The activities took place within the Southern, Middle, and Northern Districts of Georgia; the Middle District of Florida; the Southern District of Texas; and Mexico, Guatemala, Honduras, and elsewhere. The conspirators required the workers to pay unlawful fees for transportation, food, and housing while illegally withholding their travel and identification documents, and subjected the workers “to perform physically demanding work for little or no pay, housing them in crowded, unsanitary, and degrading living conditions, and by threatening them with deportation and violence.”

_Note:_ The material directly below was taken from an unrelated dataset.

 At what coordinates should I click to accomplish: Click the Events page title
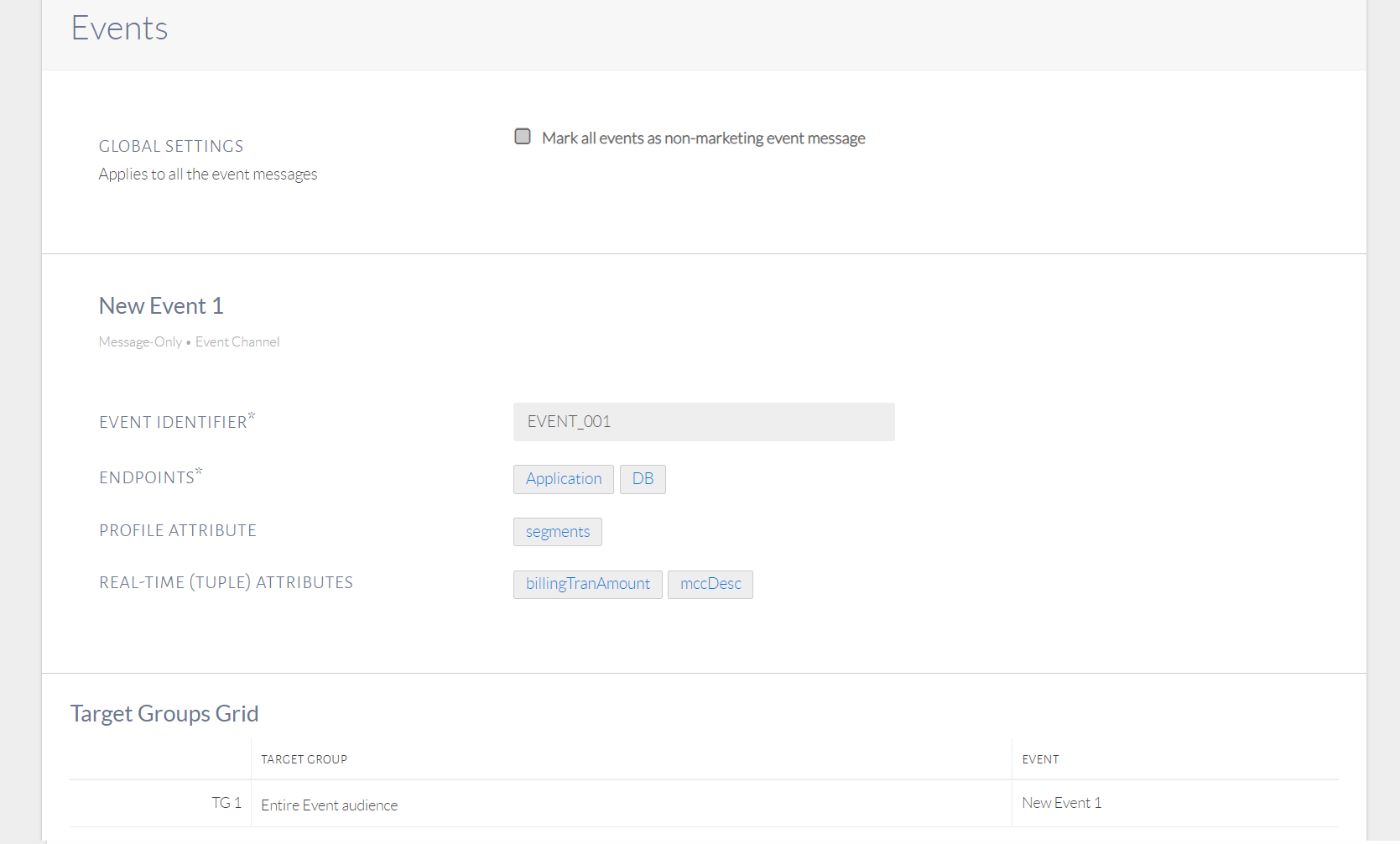119,29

Exploitation of the workers included being required to dig onions with their bare hands, paid 20 cents for each bucket harvested, and threatened with guns and violence to keep them in line. The workers were held in cramped, unsanitary quarters and fenced work camps with little or no food, limited plumbing and without safe water. The conspirators are accused of raping, kidnapping and threatening or attempting to kill some of the workers or their families, and in many cases sold or traded the workers to other conspirators. At least two of the workers died as a result of workplace conditions. In the Southern District of Georgia, these activities were alleged to have taken place in the counties of Atkinson, Bacon, Coffee, Tattnall, Toombs and Ware as farmers paid the conspirators to provide contract laborers.

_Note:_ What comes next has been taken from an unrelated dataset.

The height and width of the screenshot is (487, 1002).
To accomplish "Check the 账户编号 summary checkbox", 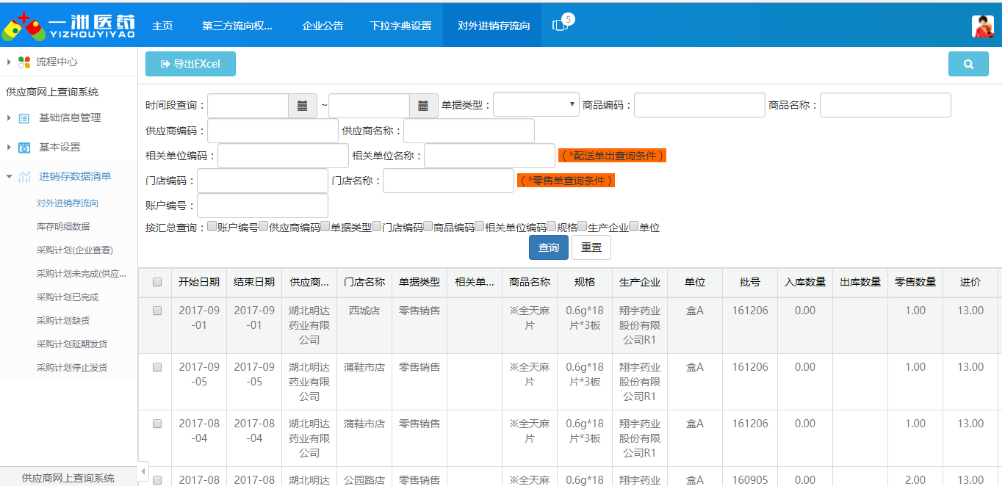I will [x=212, y=227].
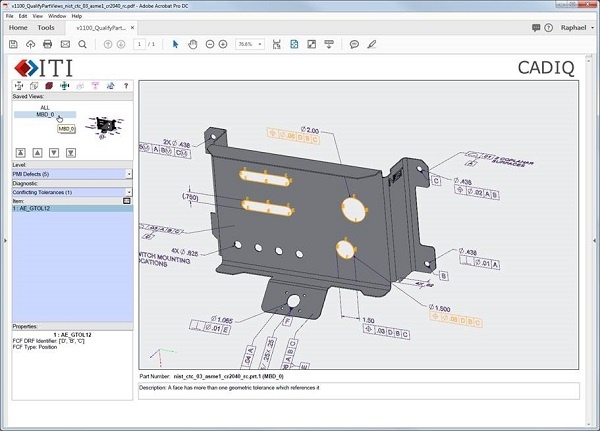The height and width of the screenshot is (431, 600).
Task: Select the ALL saved view
Action: 45,108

The conspirators are alleged to have reaped more than $200 million from the illegal scheme, laundering the funds through cash purchases of land, homes, vehicles, and businesses; through cash purchases of cashier’s checks; and by funneling millions of dollars through a casino.
Then, as the continuing investigation into the conspiracy moved forward in late 2019, the indictment alleges that three of the conspirators attempted to intimidate and persuade a witness to lie to a federal grand jury and deny any knowledge of the illegal activities of the Patricio organization.
More than 200 law enforcement officers and federal agents from around the United States convened in the Southern District of Georgia to execute more than 20 federal search warrants at target locations.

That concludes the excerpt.